Medicare covers surgery for cataracts, an eye condition that afflicts 68% of Americans who reach age 80. The Medicare Part B deductible and copay apply, and there are coverage limitations on the type of intraocular lens that is implanted and on recently developed surgical techniques. Cataract surgery is very safe and improves the vision of 9 out of 10 patients, according to the National Eye Institute.
Original Medicare, Medicare Advantage and Medigap offer different coverages
Medicare Part B covers 80% of the cost of medically necessary cataract surgery after the Part B deductible is met. If hospitalization is required — and that’s unusual — Medicare Part A pays. As with many other medical services, a Medicare Advantage or Medigap supplemental insurance may offer lower out-of-pocket costs for cataract surgery (but could also limit available providers). Contact the plan for details.
» Read more about what Medicare covers
What factors affect the cost of cataract surgery?
Various circumstances will determine how much you pay for cataract surgery, which is usually performed on one eye at a time. The specific procedure employed by your surgeon, the length of the surgery and any underlying medical conditions can affect your cost.
The cost factors that patients are best able to control are their choice of Medicare plan and any supplemental coverage, and where the surgery is performed: standalone surgical center or hospital outpatient facility.
What does cataract surgery typically cost?
With or without Medicare coverage, cataract surgery costs a lot more at a hospital outpatient facility than at a standalone surgical center, also called an ambulatory surgical center.

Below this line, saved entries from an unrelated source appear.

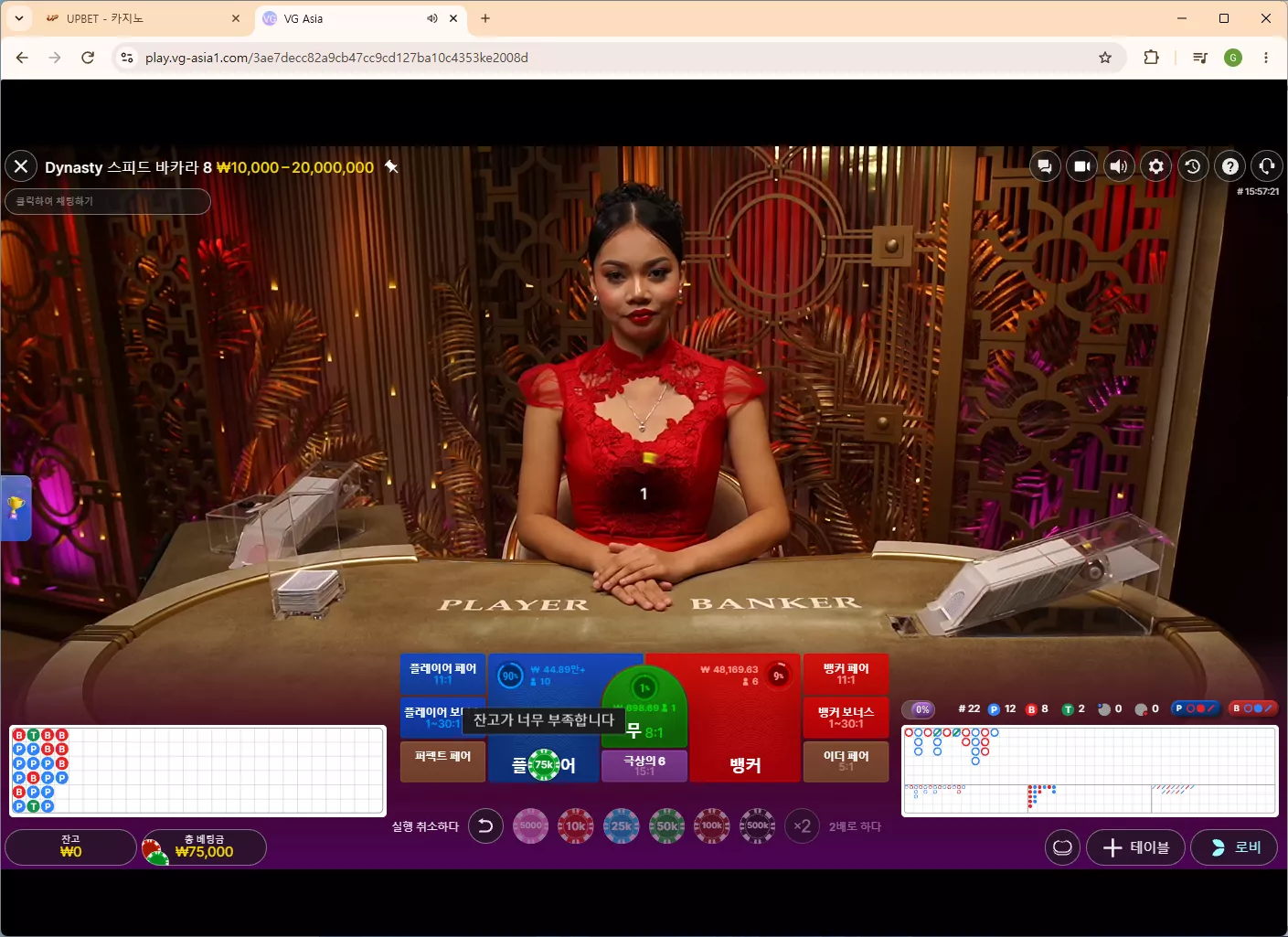Bet on the 뱅커 banker area
Image resolution: width=1288 pixels, height=937 pixels.
point(745,718)
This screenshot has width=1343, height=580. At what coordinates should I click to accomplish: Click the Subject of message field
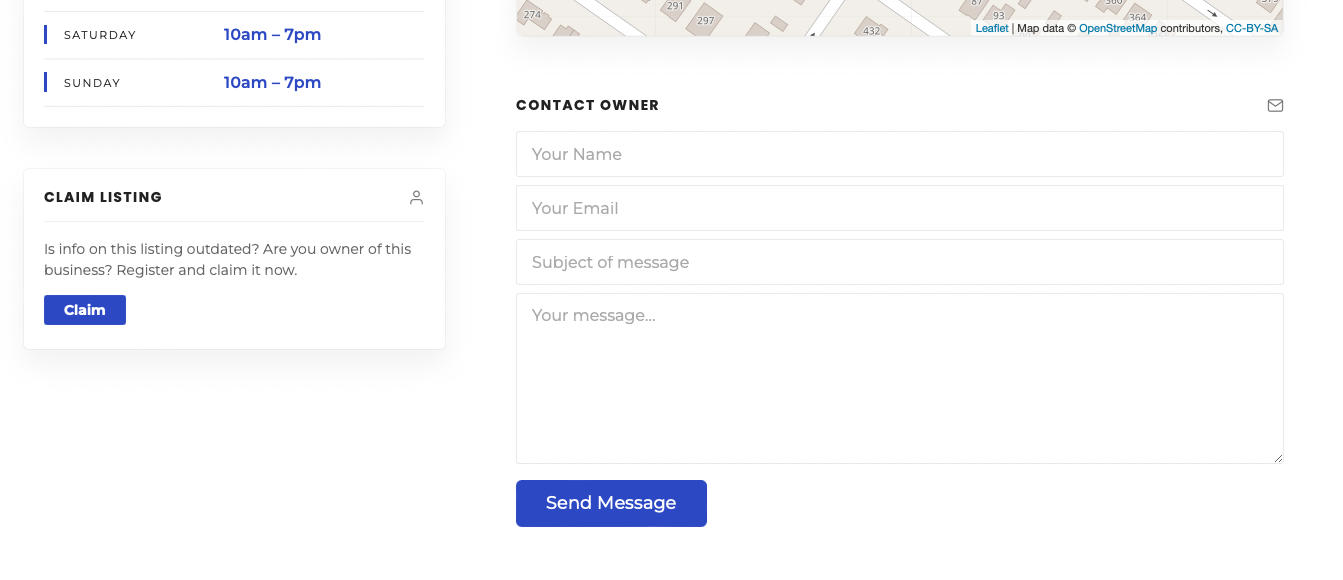pyautogui.click(x=899, y=262)
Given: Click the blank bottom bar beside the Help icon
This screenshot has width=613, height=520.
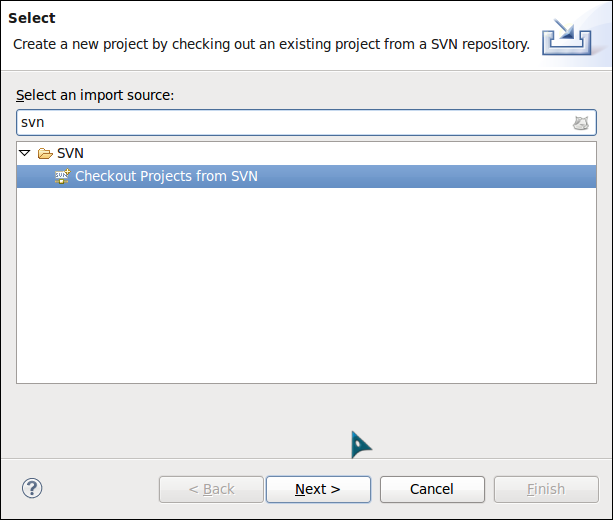Looking at the screenshot, I should point(100,489).
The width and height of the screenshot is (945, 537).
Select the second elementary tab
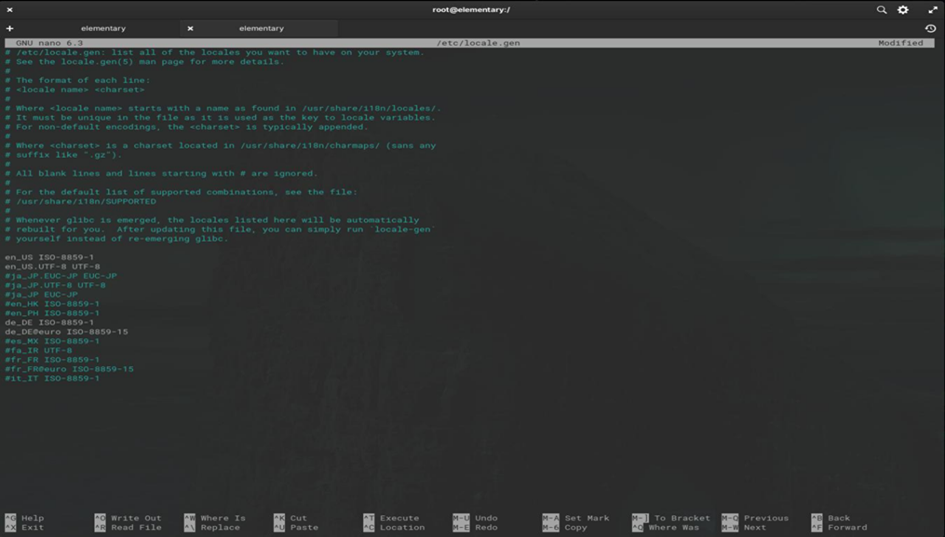tap(261, 28)
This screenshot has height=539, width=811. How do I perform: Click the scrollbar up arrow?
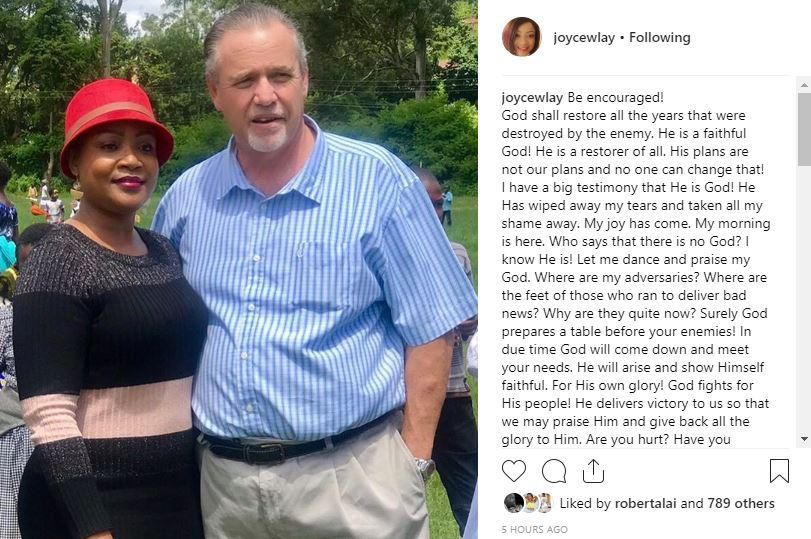[804, 84]
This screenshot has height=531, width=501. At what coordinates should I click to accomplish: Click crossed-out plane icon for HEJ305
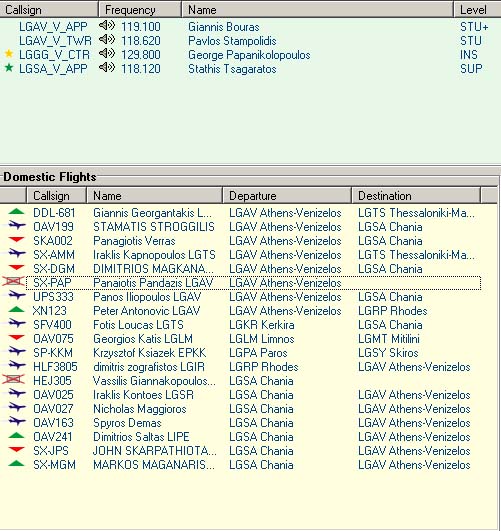point(14,379)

Under Medicare’s 2020 payment structure, the national average for allowed charges in outpatient hospital units was $2,021 for the facility fee and $557 for the doctor fee for surgery on one eye. Of the $2,578 total, Medicare paid $2,063 and the patient copayment was $515.
Costs were significantly lower at standalone surgery centers, due to the difference in facility fees. The doctor fee was paid at the same level, $557, but the facility fee was $1,012, half the price for the hospital outpatient procedure. Of the $1,569 total, Medicare paid $1,256 and the copay was $313.

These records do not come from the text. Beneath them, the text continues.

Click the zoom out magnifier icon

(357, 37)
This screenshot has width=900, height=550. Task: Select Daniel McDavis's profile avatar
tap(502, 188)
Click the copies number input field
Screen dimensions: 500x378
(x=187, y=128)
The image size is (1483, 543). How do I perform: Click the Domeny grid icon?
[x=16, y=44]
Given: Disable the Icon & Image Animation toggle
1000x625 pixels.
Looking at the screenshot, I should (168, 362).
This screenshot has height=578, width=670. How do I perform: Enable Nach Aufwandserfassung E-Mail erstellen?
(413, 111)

Additional costs may apply; patients with complex cases might require more than one doctor, for example. To reduce the chances of a surprise bill, request information from doctors, facilities and Medicare before the procedure.
Questions you should ask:
Do you accept reimbursement from my Medicare plan?
What will be the doctor fee for the procedure?
Will the procedure be performed in a standalone surgery center or a hospital outpatient facility?
What other costs should I expect after the surgery?
Does Medicare cover other costs that come with cataract surgery?
Original Medicare doesn’t cover eyeglasses or contact lenses in most circumstances. But if you need them after cataract surgery, Medicare Part B pays for one pair of eyeglasses with basic frames or one set of contact lenses.
The copay for corrective lenses after each cataract surgery is 20% after you meet the Part B deductible. You’ll pay more for fancier frames. Your supplier of corrective lenses must be enrolled in Medicare.
What coverage exclusions might apply?
Medicare covers traditional and laser cataract surgery, but has not yet begun paying for New Technology Intraocular Lenses (NTIOLS). For example, some toric lenses, designed to correct astigmatism, may not be fully covered. Discuss with your eye doctor whether it makes sense for you to pay more for the potentially greater improvement in vision.
Are there alternatives to surgery for cataracts?
Some patients may do well, at least in the early stages of cataracts, by taking measures to improve their cloudy vision without surgery. Brighter lights, anti-glare sunglasses, a magnifying lens for close activities, and updated prescription lenses can help. But when recommended by doctors, surgery is a safe and effective long-term solution.